Over the past year the GP medical partnerships team has a sharp increase in the number of GP practices looking for a new partnership agreement to cover merged partnerships. This has come about as a result of various reasons not lease the effect of financial pressures bought about by cuts in funding. Smaller practices in particular have found that to merge with another practice is a better option than to close down and this can be the only way to preserve their financial position.

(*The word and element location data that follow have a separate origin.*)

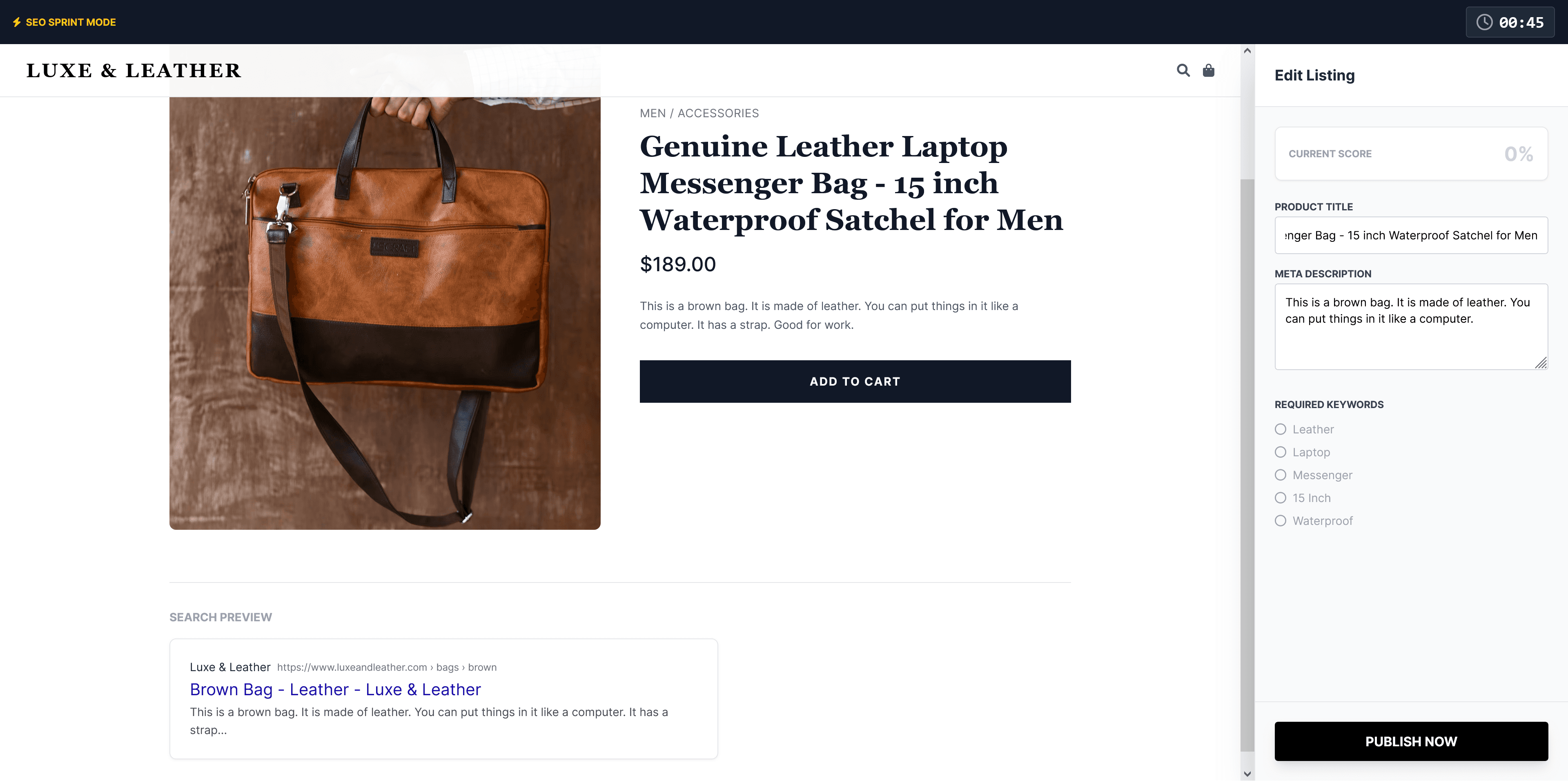Viewport: 1568px width, 781px height.
Task: Select the Messenger keyword radio circle
Action: pos(1280,475)

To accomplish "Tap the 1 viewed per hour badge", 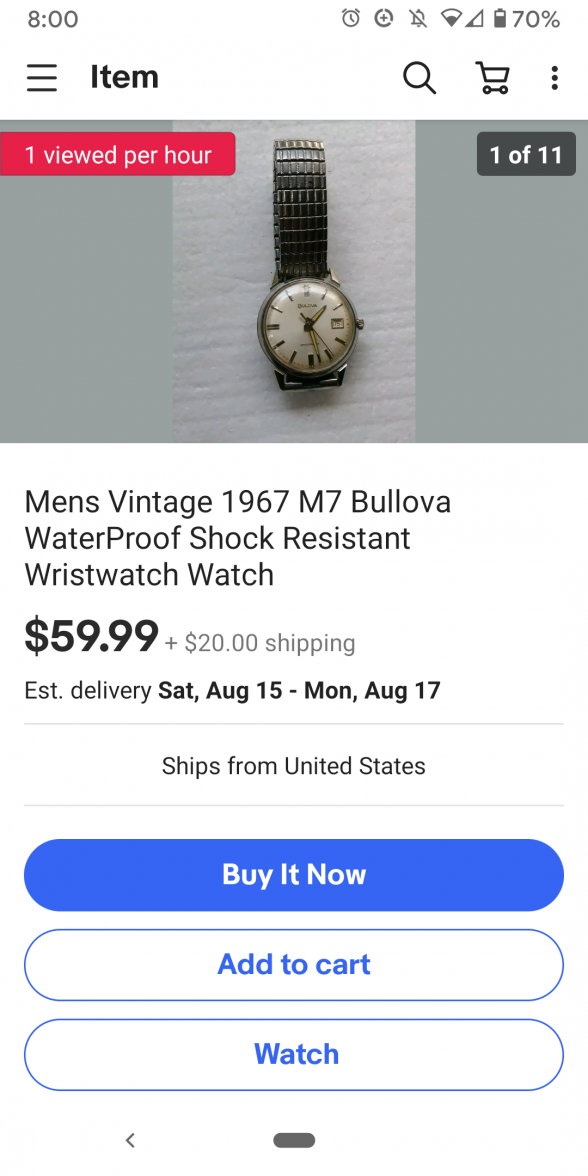I will coord(118,154).
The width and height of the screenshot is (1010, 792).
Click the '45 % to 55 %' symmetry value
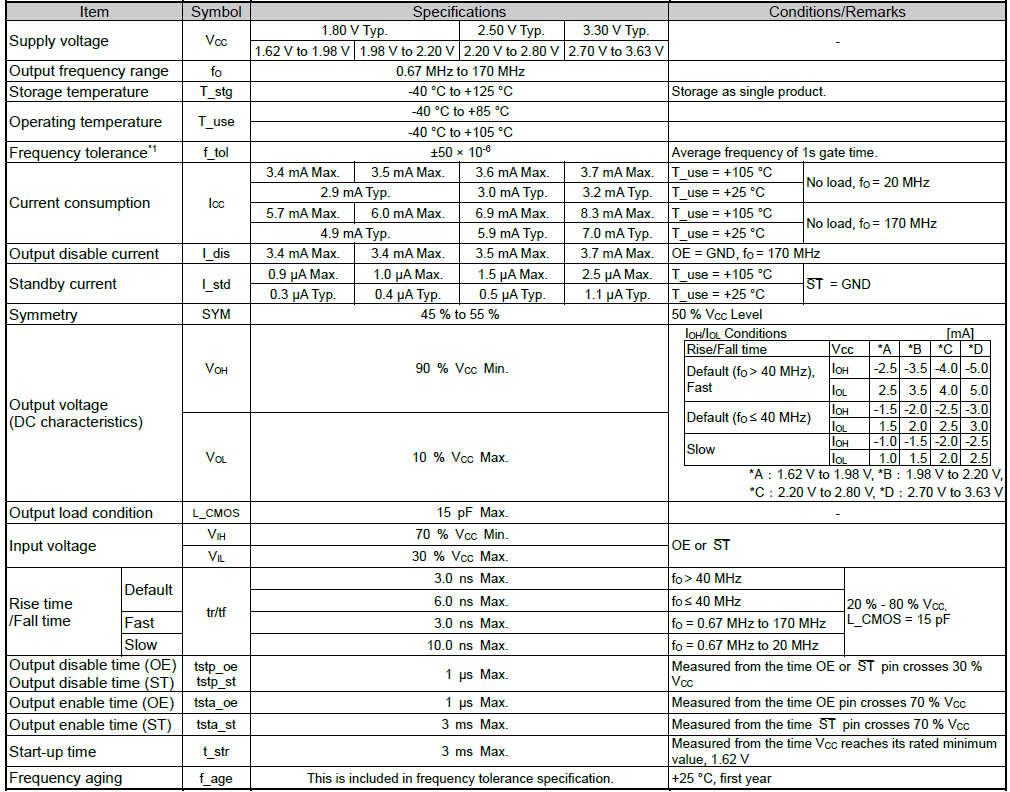(x=459, y=315)
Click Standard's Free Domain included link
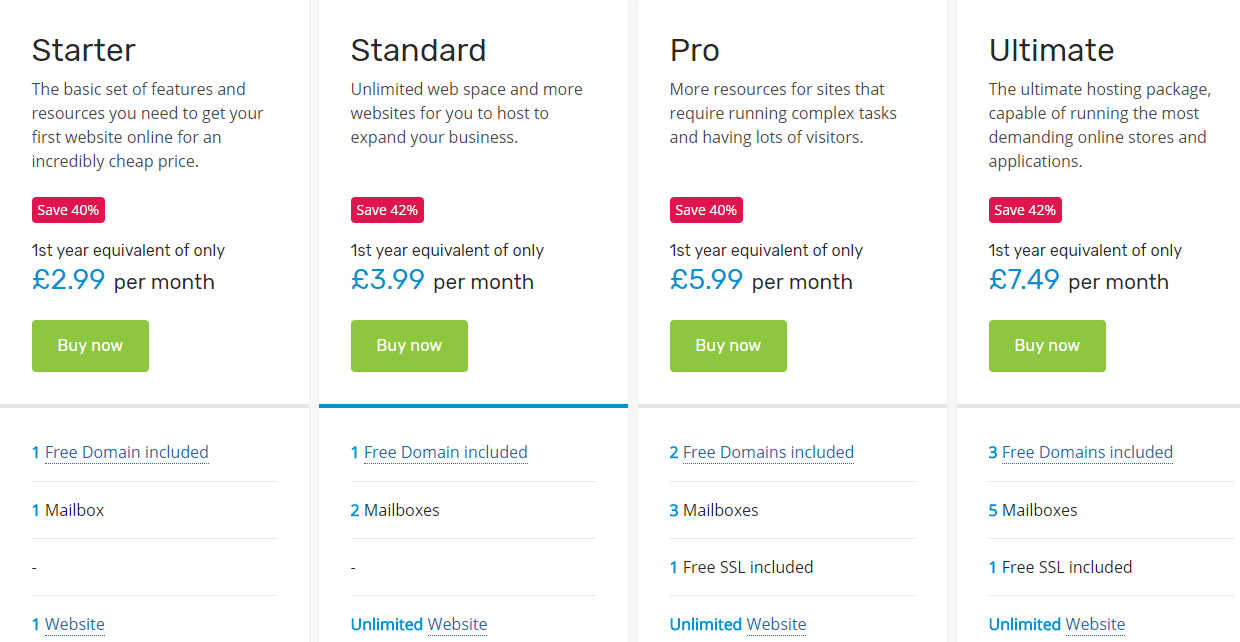Viewport: 1240px width, 642px height. pyautogui.click(x=445, y=453)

The enlarged partnership that emerges from such a merger also protects partnerships against the recruitment problems that can commonly arise when a partner resigns from a smaller practice. It is no longer an easy process to recruit partners and this is another factor that makes a merger more attractive. It is also increasingly hard for small practices to deal with the changes imposed by NHS management and the regulatory environment. Mergers may also occur as a result of smaller practices and sole practitioners retiring; the risk of GMS contracts and/or personal medical services agreements being terminated is reduced by ensuring that other contract holders are able to provide continuity.
According to the chief executive of NHS England, Simon Stevens, the ‘corner shop’ model of general practice is finished and GPs will form ‘expanded group practices’ that employ or take on as partners hospital consultants, pharmacists and social care workers. This can result in a pooling of expertise whilst also allowing for the administrative burden of running a practice to be shared. There are also more parties to share the work load and to cover absences.
Whether for financial, strategic or operational reasons, any merger will require a robust partnership agreement to govern any new relationship. The respective practices may well have existing agreements in place which may have conflicting terms. A new agreement needs to reflect a common vision of the overall direction of the practice as well as more detailed matters.